JPH10170U - Topsoil heating device - Google Patents

Abstract

(57) [Summary] [Objective] To propose a topsoil heating device that uses heat generated by a canned motor pump as a heat source, has a simple configuration in terms of equipment, and is advantageous in cost. [Structure] In a heat medium for circulation put in a tank (1),
An axial flow through type canned motor pump (3) is installed, and by operating the pump, a cold heat medium at the lower part of the tank is sucked from the inlet (4), and the heat medium heated by the heat generated by the stator and the rotor in the pump. Is discharged from the outlet (5), and a flow path (6) for circulating the heat medium from the outlet (5) to the return port of the tank is provided, and a part of the flow path is laid underground. Then, a heat radiating section (8) as a means for heating the topsoil is provided at the underground laying position.

Description

[Detailed description of the invention]

[0001]

[Industrial applications]

 The present invention relates to a topsoil heating device that utilizes heat generated by a canned motor pump as a heat source.

[0002]

[Problems of conventional technology]

 Conventionally, a method using steam, hot water, or an electric heater as a heating heat source for an agricultural or horticultural greenhouse has been known. However, all of the above methods require a pump to circulate the heat medium, and additionally require the installation of an electric heater or oil boiler, etc.
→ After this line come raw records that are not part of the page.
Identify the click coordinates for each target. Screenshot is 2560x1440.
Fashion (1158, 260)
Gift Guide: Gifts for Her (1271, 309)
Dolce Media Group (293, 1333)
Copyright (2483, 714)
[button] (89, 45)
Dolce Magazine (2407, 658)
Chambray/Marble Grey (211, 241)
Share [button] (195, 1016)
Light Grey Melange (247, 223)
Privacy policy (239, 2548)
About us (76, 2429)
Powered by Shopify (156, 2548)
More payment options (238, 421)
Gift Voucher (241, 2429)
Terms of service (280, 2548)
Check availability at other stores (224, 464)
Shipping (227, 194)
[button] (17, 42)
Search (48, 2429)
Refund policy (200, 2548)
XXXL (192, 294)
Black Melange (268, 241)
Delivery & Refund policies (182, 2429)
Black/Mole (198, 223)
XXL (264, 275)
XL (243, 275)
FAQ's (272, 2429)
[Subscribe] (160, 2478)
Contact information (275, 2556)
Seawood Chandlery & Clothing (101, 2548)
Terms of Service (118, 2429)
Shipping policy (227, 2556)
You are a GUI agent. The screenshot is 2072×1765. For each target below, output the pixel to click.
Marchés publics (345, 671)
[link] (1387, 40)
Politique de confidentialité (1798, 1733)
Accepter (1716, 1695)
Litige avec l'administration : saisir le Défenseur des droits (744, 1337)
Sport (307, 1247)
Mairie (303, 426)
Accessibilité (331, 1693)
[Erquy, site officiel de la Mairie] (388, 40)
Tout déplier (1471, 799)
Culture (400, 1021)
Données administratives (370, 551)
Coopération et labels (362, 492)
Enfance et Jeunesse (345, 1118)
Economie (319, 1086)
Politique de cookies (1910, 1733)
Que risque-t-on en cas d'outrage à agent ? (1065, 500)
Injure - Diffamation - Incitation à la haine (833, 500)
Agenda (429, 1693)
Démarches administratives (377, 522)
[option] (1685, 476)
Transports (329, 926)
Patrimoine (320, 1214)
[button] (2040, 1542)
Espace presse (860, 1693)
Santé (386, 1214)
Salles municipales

There is a problem that the cost is high.

[0003]

[Problems to be solved by the invention]

 The present invention has been made in view of the above-mentioned drawbacks of the prior art, and aims to provide a topsoil heating apparatus which uses a heat generated by a canned motor pump as a heat source, has a simple structure in terms of equipment, and is advantageous in cost. is there.

[0004]

[Means for Solving the Problems]

 In order to achieve the above object, the present invention installs an axial through-flow type canned motor pump (3) in a circulating heat medium contained in a tank (1), and operates the tank from an inlet (4) by operating the pump. The lower cooling medium is sucked in, and the heating medium heated by the heat generated by the stator and rotor in the pump is discharged from the outlet (5). Then, the tank is returned from the outlet (5). A flow path (6) for circulating the heat medium leading to (7) is provided, a part of the flow path is laid underground, and a heat radiating part (8) as a means for heating topsoil is laid at the underground laying point. It is intended to propose a topsoil heating device characterized by having

The canned motor pump used in the present invention is an axial flow type canned motor pump, in which a heat medium passes through a can pipe, and a stator core and a rotor core have a thickness of 0.5 to 1.6 mm of mild steel. It is formed using a plate (carbon content C = 0.03 to 0.4%), and enhances the heat generation from the steel plate constituting the core when energized.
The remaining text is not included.